(Saved data entries)
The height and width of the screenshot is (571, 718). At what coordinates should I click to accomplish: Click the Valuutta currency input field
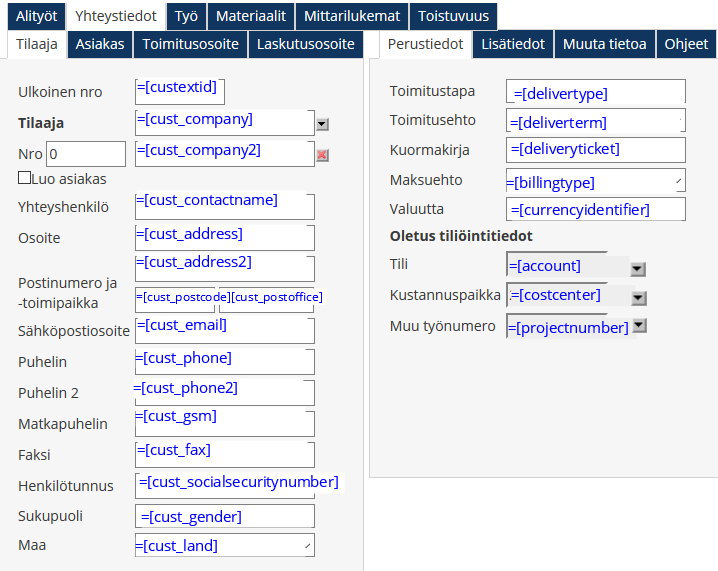tap(595, 210)
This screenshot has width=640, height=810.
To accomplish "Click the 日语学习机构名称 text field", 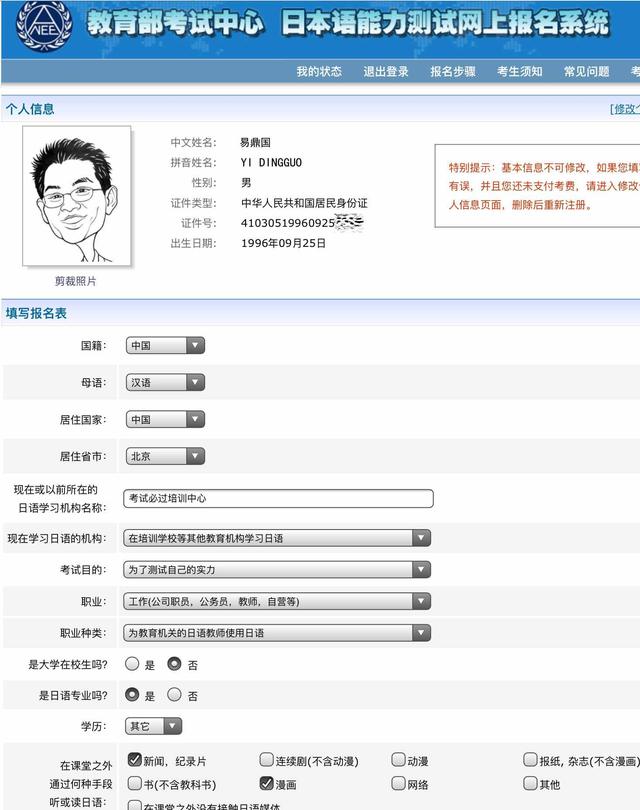I will tap(279, 498).
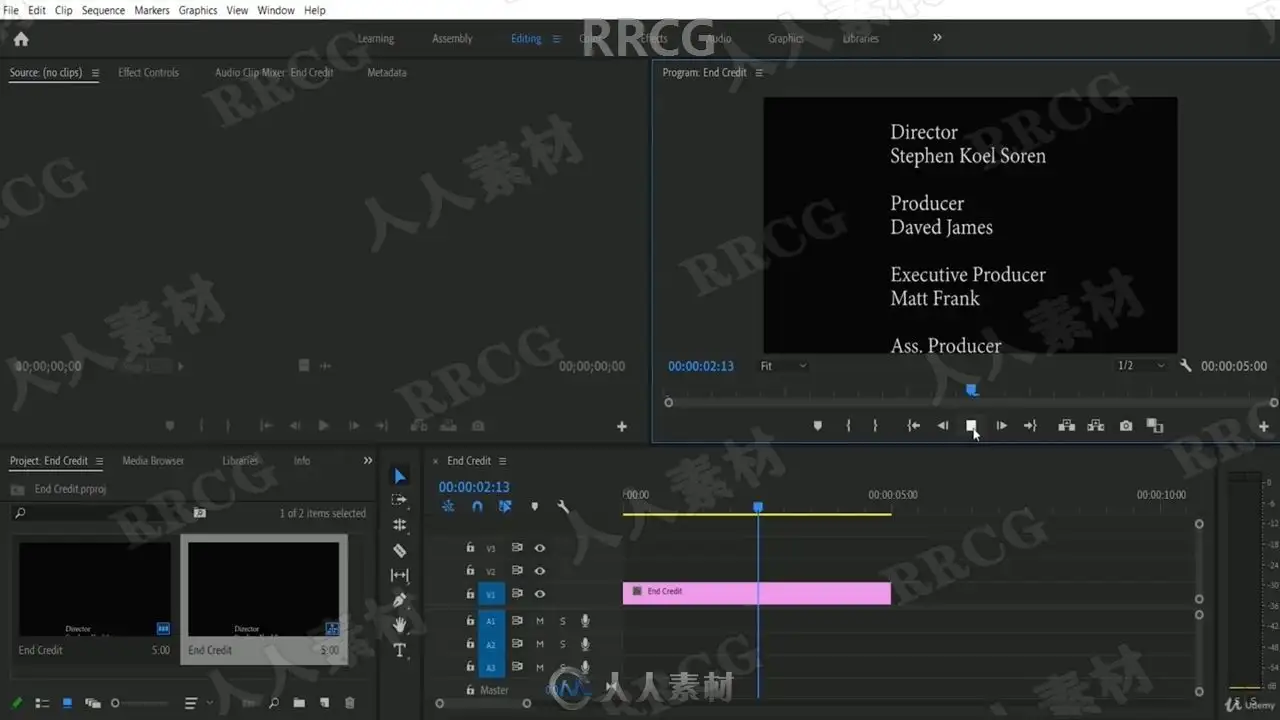Open the 1/2 playback resolution dropdown
Viewport: 1280px width, 720px height.
point(1140,366)
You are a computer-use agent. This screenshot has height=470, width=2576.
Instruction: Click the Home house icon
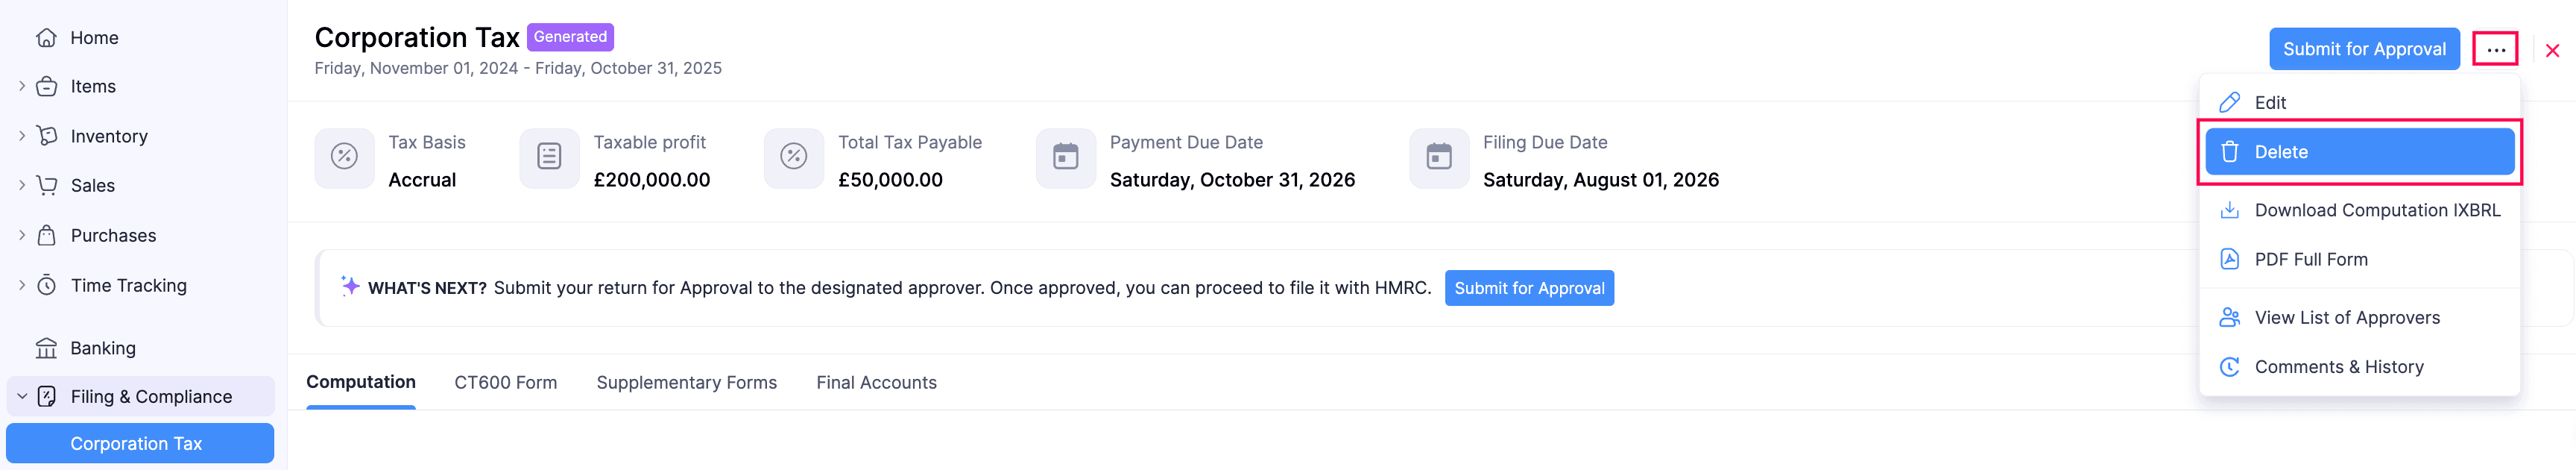coord(46,38)
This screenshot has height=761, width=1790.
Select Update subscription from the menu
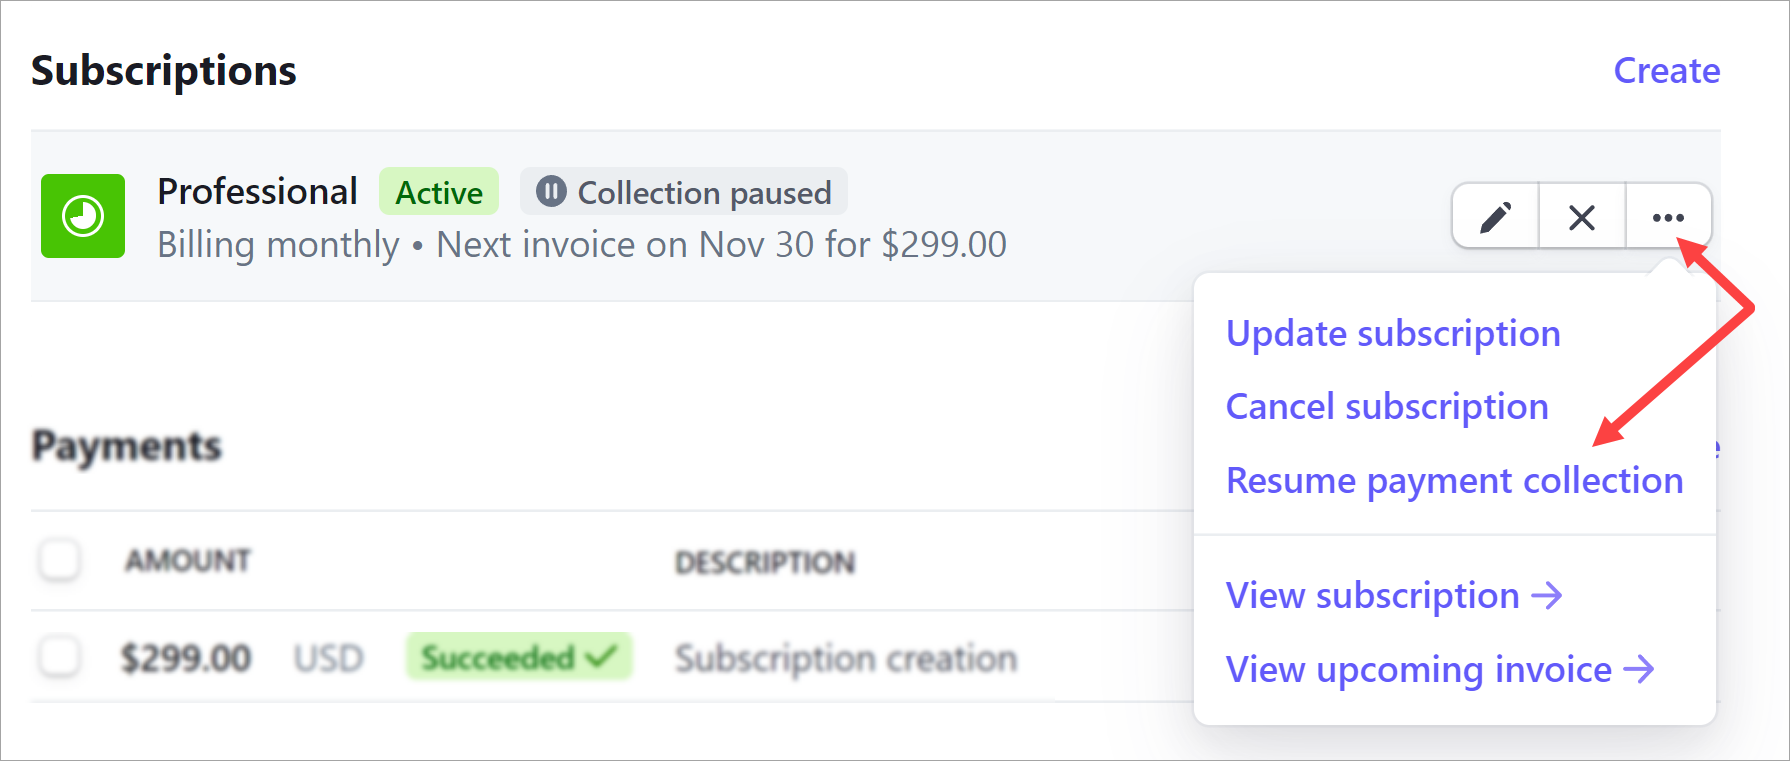pyautogui.click(x=1393, y=334)
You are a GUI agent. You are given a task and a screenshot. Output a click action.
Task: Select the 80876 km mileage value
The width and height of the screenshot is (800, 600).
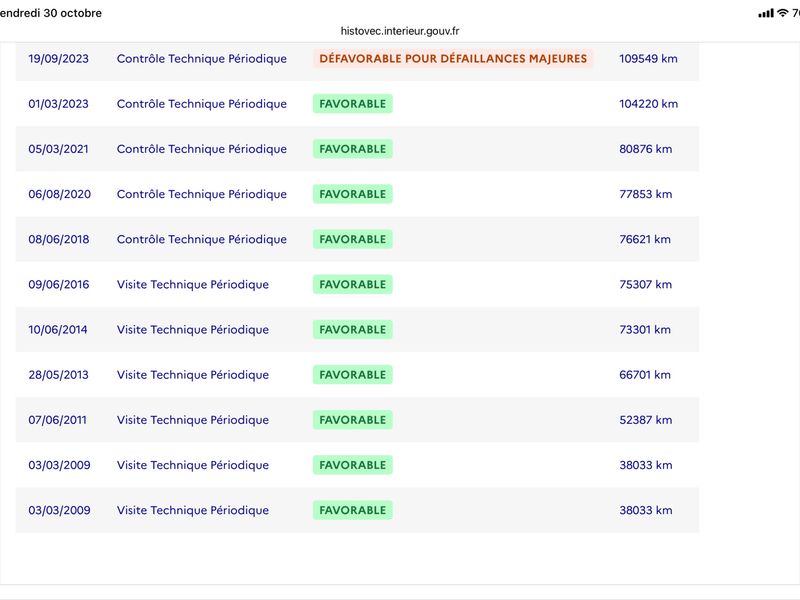pyautogui.click(x=645, y=149)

• WORK INSTRUCTION
Across the records, count each line that holds the string "agent". Respond with the number only.

• WRITTEN RESPONSE
2